My eyes light up and I spun my head to Leah as I pat my hand to floor, signaling her to sit next to me. Leah giggles softly and sat next to me as I grab on the remote and press play to start the movie, but not before I turn the volume up so we can't hear them fighting or shouting.
...It was definitely a great movie, well for me. Leah was bored by it, but she did enjoy my presence that night...
Until the next day hits us....
"There's going to be some changes here, and...your dad and I decided it'll be better for us to take care of you separately, meaning your dad we'll visit us everyday for now on." She informed. Both of us stood silently on what we just heard.
The moment when she said "separate", I can feel my brain. With words "I told you so" popping in my mind, tears start to form in my eyes until it drops to the glass table. With news coming unfold, My lips quiver as I sniff my nose and utter a "no" before sobbing.
Feeling all alone, I kept on bawling while feeling Leah's hand around my mine and my mom's arms wrapped around me.

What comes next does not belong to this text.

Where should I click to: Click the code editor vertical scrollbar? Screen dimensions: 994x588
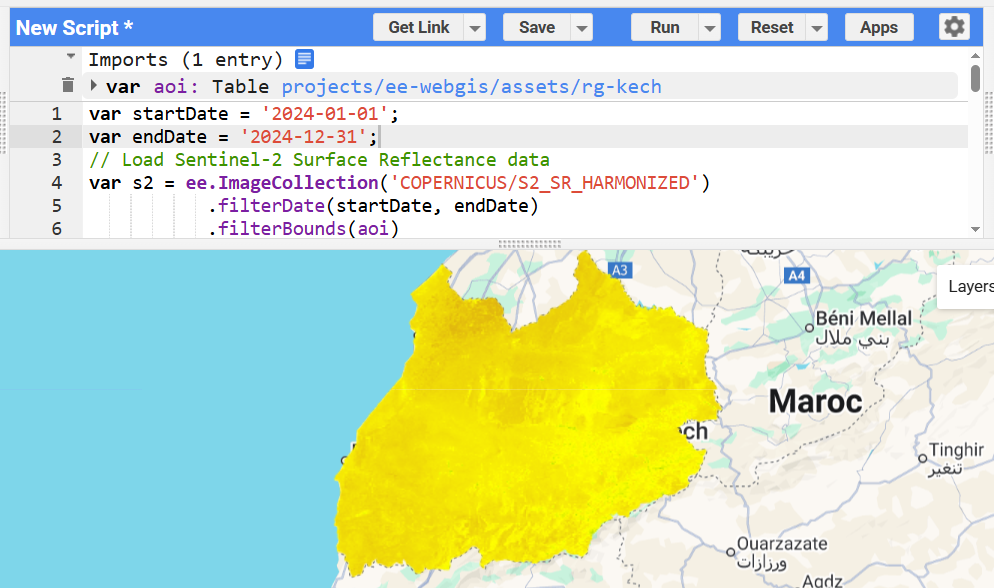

"It's okay, sweetie. Everything's going to be fine. You too, Leah. We'll pull through this." She reassured, as I felt her lips pressed on my head while she embraced me.
It hurts to see him not to often at first, but a few days later, I gotten used to him visiting us every Saturday after school. Until all that changed when I was 13. The night where everything changed after two weeks from that godawful crash...

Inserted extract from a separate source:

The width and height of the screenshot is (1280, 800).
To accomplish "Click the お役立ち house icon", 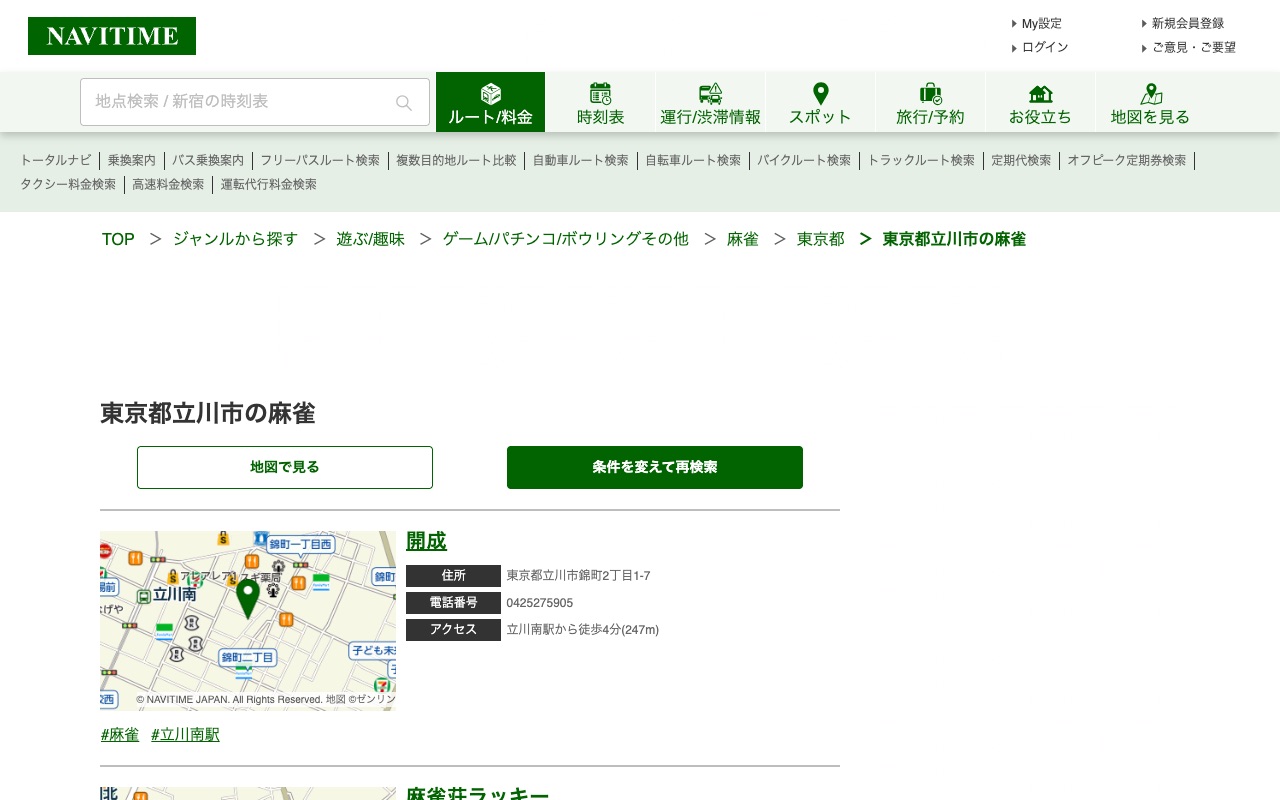I will 1040,92.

"What do you mean he's gone?!"
"Sorry Jane, we tried everything..."
"No way..."
As soon as I heard of my dad disappearing in our lives, I drop to my knees. Triggered by my worse fear and dad's promise, my whole world crashed before my eyes. With my heart broken into two, I stand up and turn back to my room, ignoring Leah as I trudge to the door and open it entering my room in silence. Once I'm alone, I snatch my ice skates and slam them in the trash bin next to me. I then slide down to the floor against the door and I lay my head to my knees, wrapping myself before sobbing in a fetal position. All while ignoring my sister's agonizing scream from the halls and footsteps scampering from the stairs. The only thing I focused on was my worst nightmare that I hate the most came true: I've end up becoming like the Little Rabbit....A broken little rabbit, who was left behind by the Big Rabbit.
I winced back at the memories from childhood as I claw my jeans and hunched my shoulders before I reopen my eyes and snatch my robe. I then toss it to the trash bin, not wanting to look at it anymore.
I heaved a sigh and stare down at the floor.
You promise me...
I thought melancholically. Soon a memory of the promise between me and Leah from our preteen years echoed in my mind that made smile ruefully.
...Ironically enough, I begged Leah to promise me to be together back then...
She pondered, remembering their preteen years before everything broke out. Soon I close my eyes as I let out a pitiful giggle.
"Funny...real funny..." I muttered before I drop my smile and reopen my empty hazel eyes.
Yet I can't allow her to commit that promise...cuz right now I have a goal in mind. And just like before...
"I need to find love..." I reminded myself before turning away and grab my backpack. I trudge to the door and turn the knob as I exit the room and meet Leah downstairs during this dreary morning.